EuroCommerce, l'association européenne des entreprises de détail, a salué le résultat du vote, "car il facilitera sûrement l'établissement des entreprises, notamment des PME, dans d'autres Etats membres, tout en permettant aux autres de profiter de procédures nationales améliorées et simplifiées (un grand progrès sur la voie de l'agenda de Lisbonne)." L'association a ajouté : "Eurocommerce aurait préféré que certaines dispositions incluses dans la proposition originale de la Commission, notamment en ce qui concernant la simplification administrative , soient maintenues en première lecture. Cependant, étant donné le contexte général dans lequel ce texte a été adopté aujourd'hui, il aurait été difficile d'obtenir plus à ce stade."
La Chambre de Commerce américaine auprès de l'UE a déclaré : "AmCham EU salue le seul point lié à l'interdiction des pratiques discriminatoires. Cependant, le texte de compromis ne contient pas les éléments nécessaires pour créer un marché ouvert des services dans plusieurs domaines. Nous demandons donc à la Commission d'examiner avec attention les besoins des consommateurs et des entreprises européens lors de sa révision du texte dans les prochaines semaines et les prochains mois."

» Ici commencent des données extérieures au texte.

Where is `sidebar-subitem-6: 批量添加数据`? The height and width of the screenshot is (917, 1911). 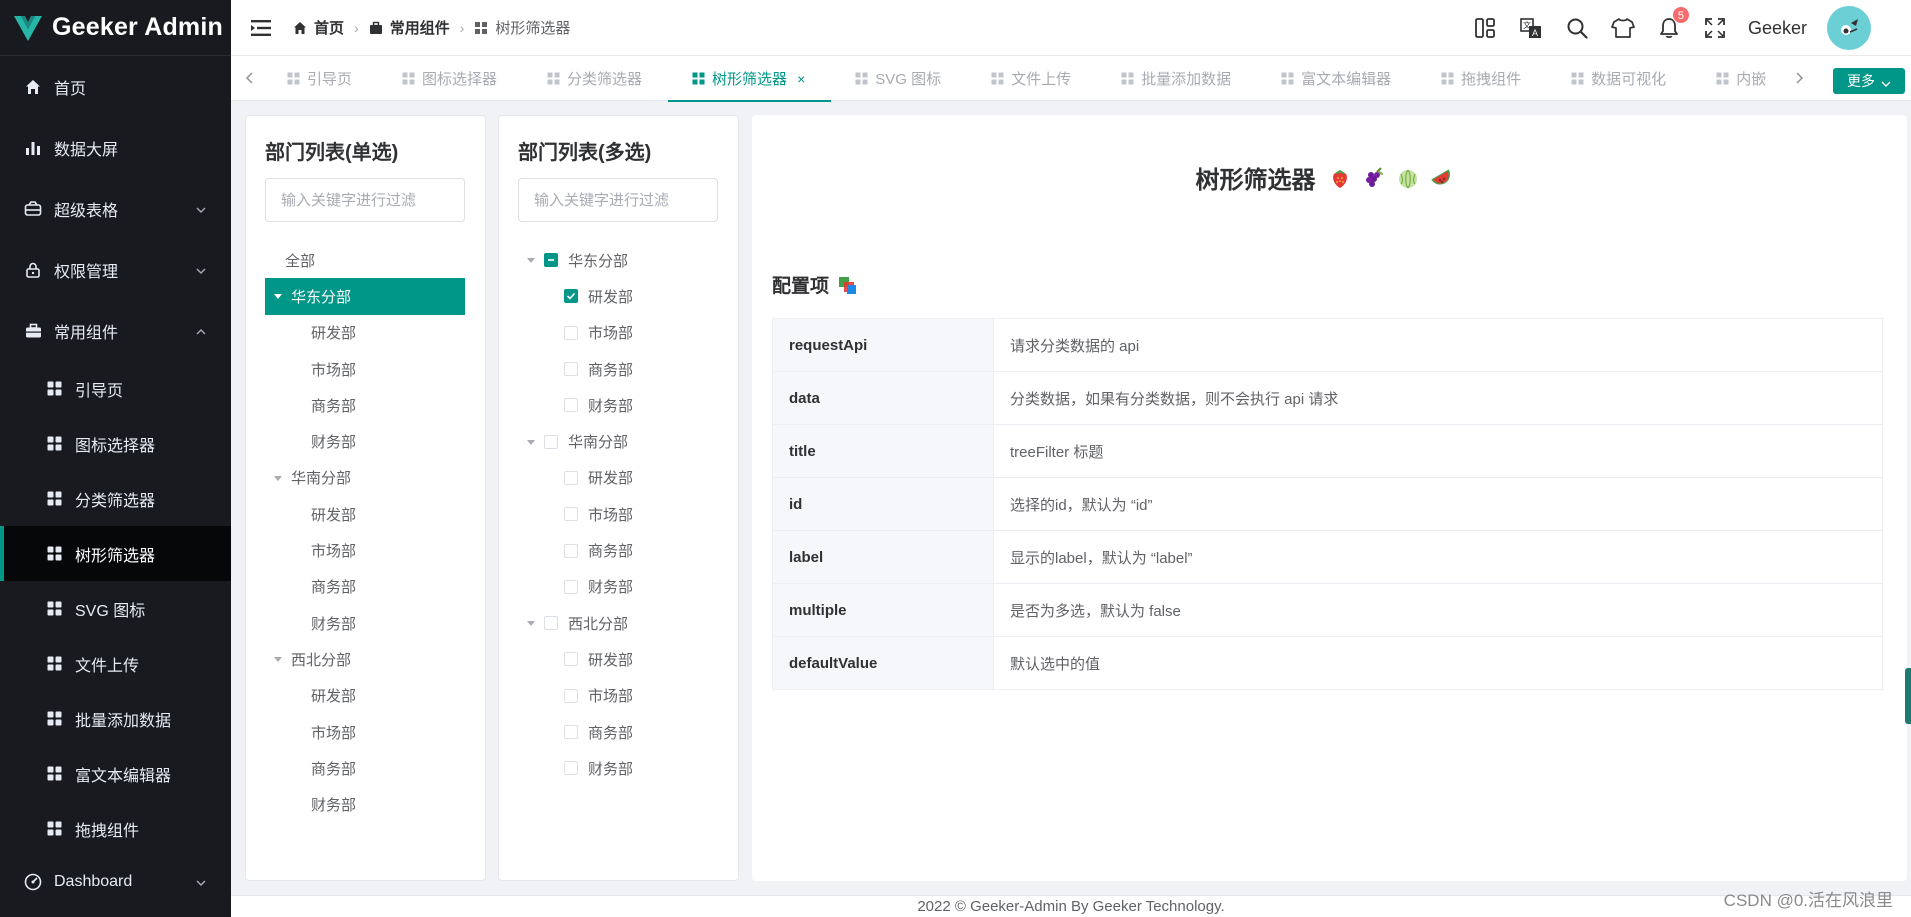 sidebar-subitem-6: 批量添加数据 is located at coordinates (116, 718).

La Plate-forme sociale, qui représente les utilisateurs de services sociaux et les prestataires de services sociaux à but non lucratif, a félicité le Parlement pour sa décision d'exclure les services sociaux du champ d'application de la directive, alors que la proposition originale de la Commission n'était absolument pas parvenue à tenir compte de la nature spécifique des services sociaux et de leurs utilisateurs." Claire Roumet, présidente du groupe de travail sur les services sociaux de la Plate-forme sociale, a déclaré : "Les services sociaux comme le logement social, les maisons de repos pour personnes âgées, ou les services aux personnes handicapées ne peuvent pas être traités de la même façon que des services purement commerciaux. Les députés européens ont compris que la directive Services diminuerait la capacité des services sociaux à offrir des services de haute qualité à leurs utilisateurs. [...] La Commission doit également publier dès que possible sa Communication prévue sur les services sociaux et de santé d'intérêt général - rien ne peut excuser de nouveaux retards."
Eurociett, l'association représentant les intérêts des agences de travail intérimaire en Europe, a critiqué la décision du Parlement d'exclure le travail intérimaire du champ d'application de la directive. "Cette décision représente une occasion manquée de reconnaître la contribution des agences de travail intérimaire à un marché européen du travail efficace et attrayant," a déclaré la présidente d'Eurociett, Annemarie Muntz. "L'année où la mobilité des travailleurs à travers l'Europe doit être renforcée et quatre ans avant l'achèvement de la stratégie de Lisbonne, le Parlement européen refuse de donner au secteur du travail intérimaire les outils pour supprimer les restrictions inutiles et non justifiées. En faisant cela, les députés européens ont refusé de donner la possibilité aux agences de travail intérimaire de contribuer à la création de millions de nouveaux emplois, et ce pour des raisons de protectionnisme national et de fausses perceptions de la réalité du secteur bien réglementé du travail intérimaire."